Intriguingly enough this painting (which I find attractively enigmatic) had some sort of 'assist' by the famed English painter Edwin Landseer (maybe the dog?) who 'touched' up the artwork and added some Shakespearean 'memorials' which if you look hard enough, you'll find. Pre-Landseer's tinkering, the painting was a straighforward enough composition of the stairs leading up to the room in which Shakespeare was born. Or so I understand it.
Read all about it here. Though I did and I'm still a bit confused as to just how much Landseer added to the mix. The painting currently hangs in the Victoria and Albert Museum in London.
The Room in Which Shakespeare Was Born by Henry Wallis.
And by the way...
I recently tried to watch ANONYMOUS, a film released last year about the possibility of Shakespeare's plays NOT having been written by him but by the Earl of Oxford. Shakespeare, according to this preposterous screenplay, comes into his legendary fame by the back door, in a sort of lightning striking a dolt type of thing. For in this movie, Shakespeare is very much a dolt. Make no mistake. That is the point of this smug disaster of a film. Oxford MUST have written the plays since Shakespeare was just a stupid clod.
Oxford keeps 'his' manuscripts gathering dust, stored in a dark room where, apparently, they languish waiting for the obnoxiously acerbic Earl to find an opportunity to thrust them onto an unsuspecting public.
When the moment is ripe,the plays' authorship is supposed to go to Christopher Marlowe, but Marlowe is simply too physically and morally uncoordinated to grab the reins. Hence, the sudden ascendancy of a no account actor, Will Shakespeare.
The whole pretense is necessary because people of Oxford's titled ilk do NOT write plays, at least, not so anybody of consequence knows about it.

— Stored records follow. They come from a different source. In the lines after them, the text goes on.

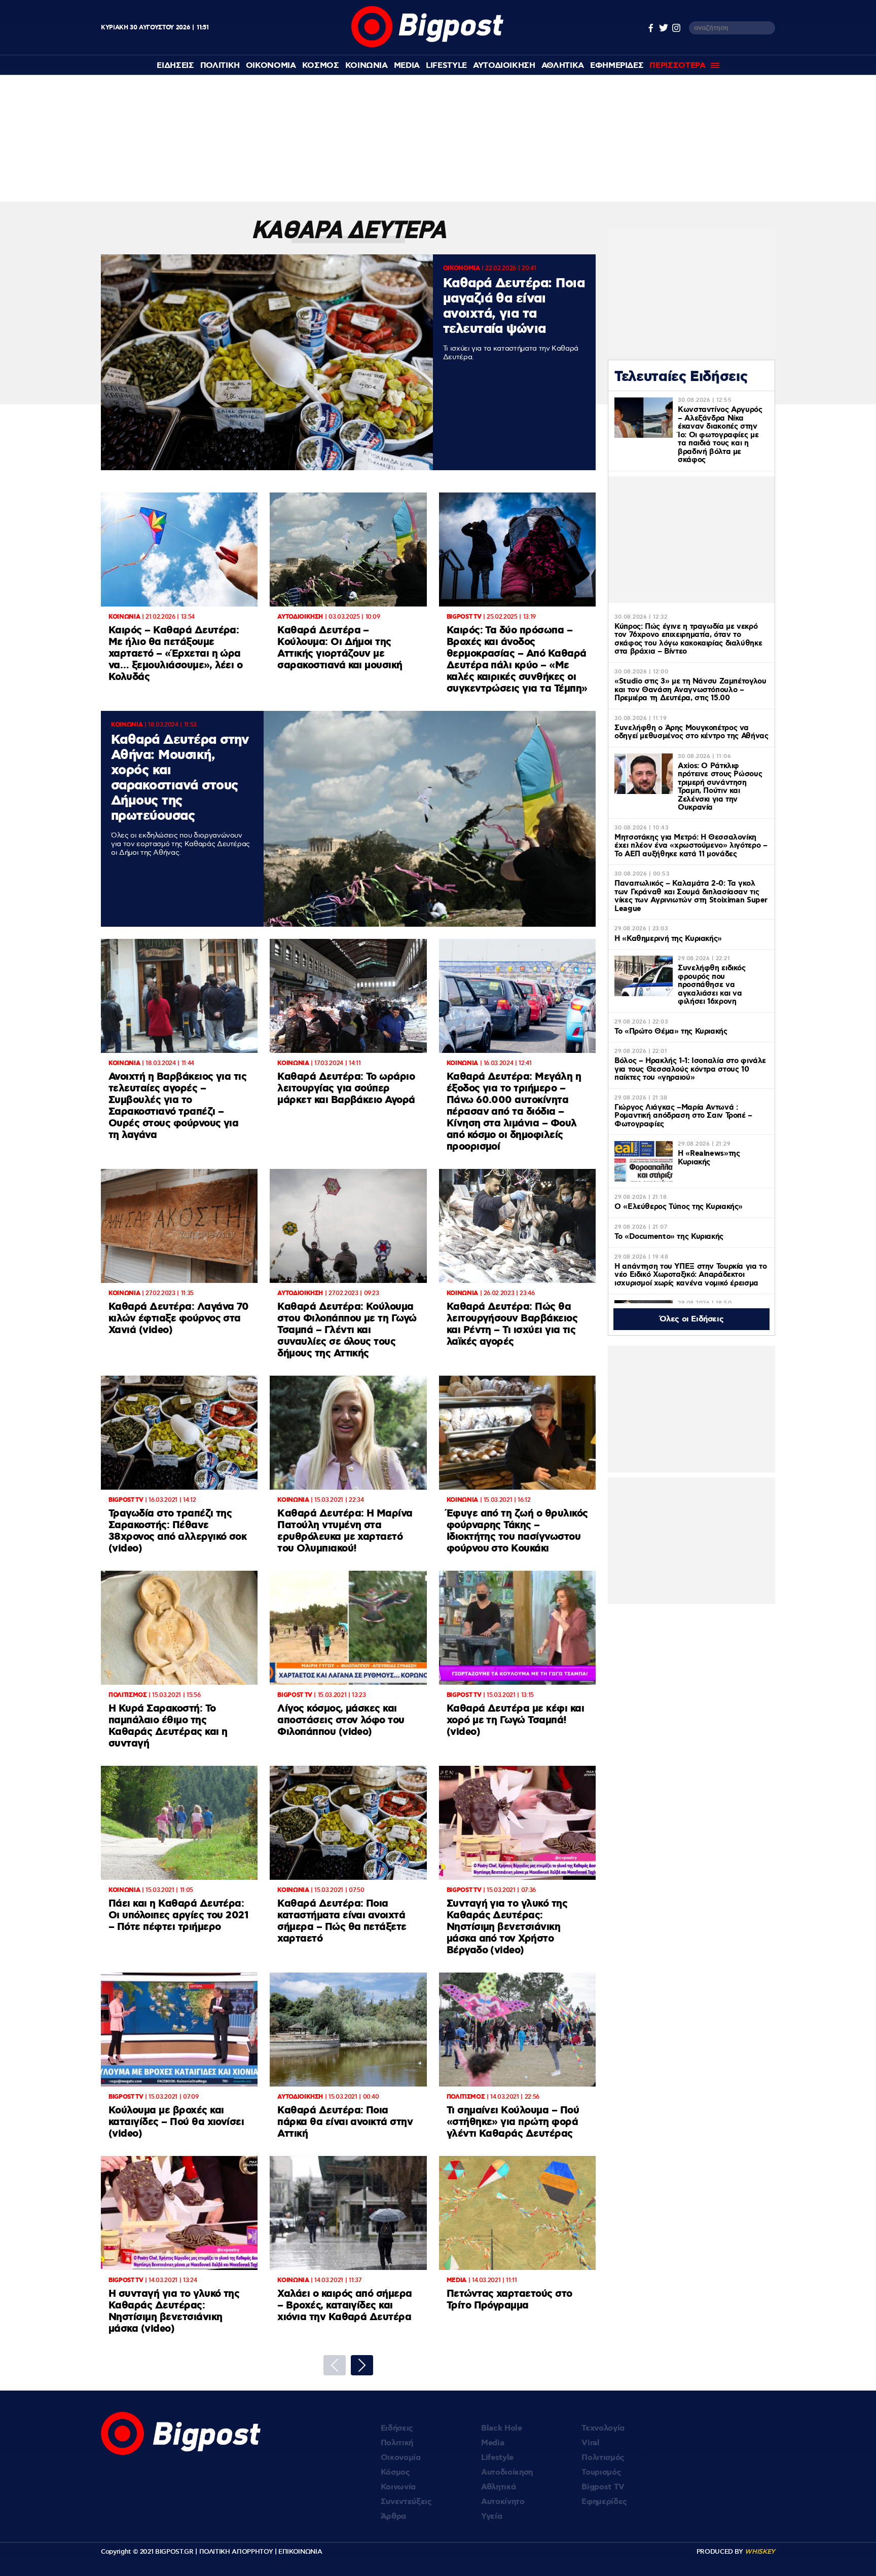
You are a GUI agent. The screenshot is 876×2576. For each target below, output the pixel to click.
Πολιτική (397, 2443)
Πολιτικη (220, 65)
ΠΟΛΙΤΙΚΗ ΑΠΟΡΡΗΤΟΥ (236, 2552)
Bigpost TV (603, 2487)
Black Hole (501, 2428)
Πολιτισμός (603, 2457)
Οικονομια (271, 65)
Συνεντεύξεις (406, 2501)
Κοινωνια (366, 65)
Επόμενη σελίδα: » (362, 2365)
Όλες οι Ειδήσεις (692, 1319)
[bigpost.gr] (428, 45)
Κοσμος (320, 65)
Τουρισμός (601, 2472)
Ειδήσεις (397, 2428)
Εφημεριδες (617, 65)
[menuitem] (175, 65)
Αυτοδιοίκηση (507, 2472)
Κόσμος (395, 2472)
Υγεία (491, 2516)
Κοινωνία (398, 2487)
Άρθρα (393, 2516)
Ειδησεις (175, 65)
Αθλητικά (498, 2487)
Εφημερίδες (604, 2501)
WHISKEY (760, 2552)
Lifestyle (446, 65)
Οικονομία (401, 2457)
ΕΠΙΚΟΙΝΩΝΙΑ (300, 2552)
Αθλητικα (562, 65)
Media (407, 65)
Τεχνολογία (603, 2428)
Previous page (334, 2365)
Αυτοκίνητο (503, 2501)
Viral (590, 2443)
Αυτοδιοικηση (504, 65)
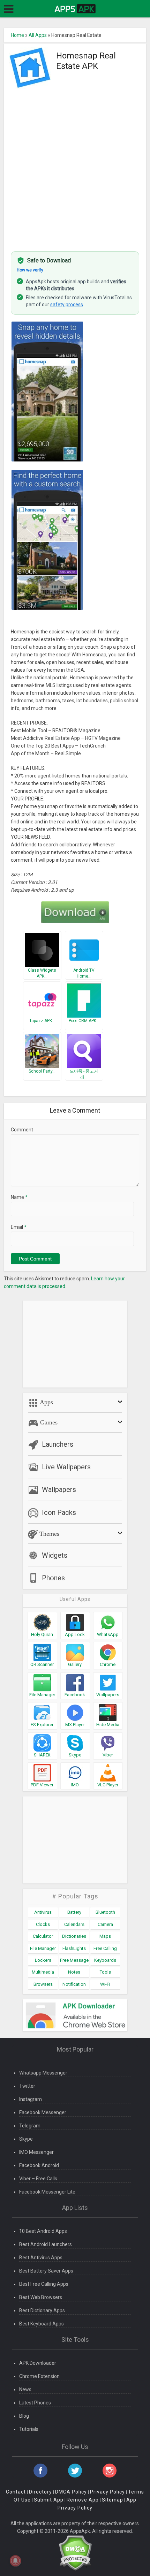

Ladies and gentlemen, I got about fifteen or twenty minutes into this mish-mash before I simply gave up, shut down the dvd player, re-packaged the film and shipped it back from whence it had come: Netflix.
The ANONYMOUS screenplay by John Orloff is so disoriented, the film itself so ungainly that you sit there stupefied not only by the dialogue but by the on-screen situations. This is a Roland Emmerich film - isn't he supposed to be some high-toned movie mucky muck? Yegads, what an abomination!
Now look, I am willing to consider the idea that Shakespeare might not have written his plays (I don't believe it, but I'm willing to suspend disbelief if the film or book is good enough) so that wasn't what turned me off this gigantic botch of a movie.
So what did turn you off, Yvette?
It was the sheer mind-boggling, incoherent movie-making. That's all.
On a side note: It seems to me that what all the Shakespeare naysayers apparently forget when dissing the Bard of Avon is this: the serendipity of genius striking willy-nilly.
Ha! Willy-nilly. Just got it.
This movie poster is actually better than the movie.